Alex Akimoğlu

30 Mayıs 2021

Sizinle kilo alıp veren kot pantolona ne dersiniz?

Amerikalı ve Hollandalı araştırmacıların üstünde çalıştıkları proje, yosun hücrelerinden yararlanarak imal edilecek kumaşlardan tasarlanacak tekstil ürünlerinin, insan vücuduna adapte olmasını öngörüyor. 'Canlı materyal' olarak nitelendirilen bu buluş, kilo alma durumunda giysinin belirli bir ölçüde genişleyerek vücuda uyum sağlamasına veya üründe oluşan yırtılma, yanma gibi zedelenmelerde kendi kendini onarmasına yol açıyor 

Advanced Materials dergisinin mercek altına aldığı ve tekstil endüstrisini yakından ilgilendiren bir habere bakılırsa, artık kilo alıp verirken ayna önünde çektiğimiz sıkıntılara çözüm geliyor.

Araştırmaların çıkış noktası, otomotiv endüstrisinde başlatılan "elektrikli otomobil" buluşuna paralel olarak, hava kirliliğini asgari düzeye çekmek ve giysiye daha uzun süre sahiplenmeye teşvik etmek olduğu belirtiliyor.

Dünyada her yıl, 100 milyar adetten fazla ürün satıldığını ve dakikada bir tır dolusu tekstil ürünün çöpe gittiğini düşünülürse, projenin önemini kavramak daha kolay olacak.

San Diego UC Üniversitesinde biyolog olan Prof. Stephen Myfield, elektronik araç tasarımının geniş kitlelerce benimsenmesinde olduğu gibi, ekolojik kaygıları giderecek tekstil ürünlerinin kabulünün de zaman alacağını ancak bu buluşun "materyalin demokratikleşmesi" niteliğinde olduğunu dile getirmiş.
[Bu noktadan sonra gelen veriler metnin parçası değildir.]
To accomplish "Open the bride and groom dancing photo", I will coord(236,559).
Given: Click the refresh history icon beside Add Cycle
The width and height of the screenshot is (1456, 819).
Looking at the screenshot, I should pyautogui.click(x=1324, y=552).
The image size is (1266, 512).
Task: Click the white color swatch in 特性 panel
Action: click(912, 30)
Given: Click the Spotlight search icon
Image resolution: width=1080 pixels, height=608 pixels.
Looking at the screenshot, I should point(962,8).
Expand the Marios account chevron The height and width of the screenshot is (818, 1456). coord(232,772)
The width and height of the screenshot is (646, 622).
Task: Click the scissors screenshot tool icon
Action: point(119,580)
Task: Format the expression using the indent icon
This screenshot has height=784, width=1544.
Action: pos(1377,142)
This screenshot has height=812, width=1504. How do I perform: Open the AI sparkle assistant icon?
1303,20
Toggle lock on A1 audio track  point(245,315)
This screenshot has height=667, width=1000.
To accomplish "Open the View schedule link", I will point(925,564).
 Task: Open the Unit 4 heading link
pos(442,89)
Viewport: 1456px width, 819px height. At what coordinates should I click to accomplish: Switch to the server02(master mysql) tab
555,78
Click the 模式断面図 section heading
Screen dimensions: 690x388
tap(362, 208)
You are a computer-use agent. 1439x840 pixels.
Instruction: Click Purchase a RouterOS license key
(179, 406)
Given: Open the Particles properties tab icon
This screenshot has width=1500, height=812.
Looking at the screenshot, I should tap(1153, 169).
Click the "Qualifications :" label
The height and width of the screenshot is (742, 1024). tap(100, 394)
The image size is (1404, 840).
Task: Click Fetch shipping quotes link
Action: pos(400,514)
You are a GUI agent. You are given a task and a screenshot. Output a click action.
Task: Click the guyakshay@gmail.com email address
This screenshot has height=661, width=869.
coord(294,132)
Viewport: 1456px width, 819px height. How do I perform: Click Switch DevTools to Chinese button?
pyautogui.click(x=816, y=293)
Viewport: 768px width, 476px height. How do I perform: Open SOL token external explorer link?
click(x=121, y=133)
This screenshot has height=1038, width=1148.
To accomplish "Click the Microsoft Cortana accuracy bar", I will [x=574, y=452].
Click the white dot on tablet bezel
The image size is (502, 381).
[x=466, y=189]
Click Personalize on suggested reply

Prof. Myfield ve ekibi, "tongs" olarak bilinen parmak arası terliklerle ilgili çalışmaları ile tanınıyor. Uzun yıllar doğada kalan plastik atığının endişe verici boyutlara ulaşmış olması araştırmacıları hareketlendirmiş durumda.

San Diego Üniversitesi'ndeki çalışmalar, poliüretan köpükten tasarlanacak parmak arası terliklerin atılması durumunda, bakteri ve mikroorganizmalar tarafından kendi kendini yok ederek biyolojik bozunmaya uğramasını hedefliyor.

Araştırmacıların ifadesine göre, fotosentez tekniği ile su, güneş ışınları ve karbon gazı ile temasa geçen yosun hücrelerinden dokunan kumaşlar, genişleme ve kendi kendini onarma özelliklerini kazanarak tekstil dünyasında önemli bir değişime yol açacak.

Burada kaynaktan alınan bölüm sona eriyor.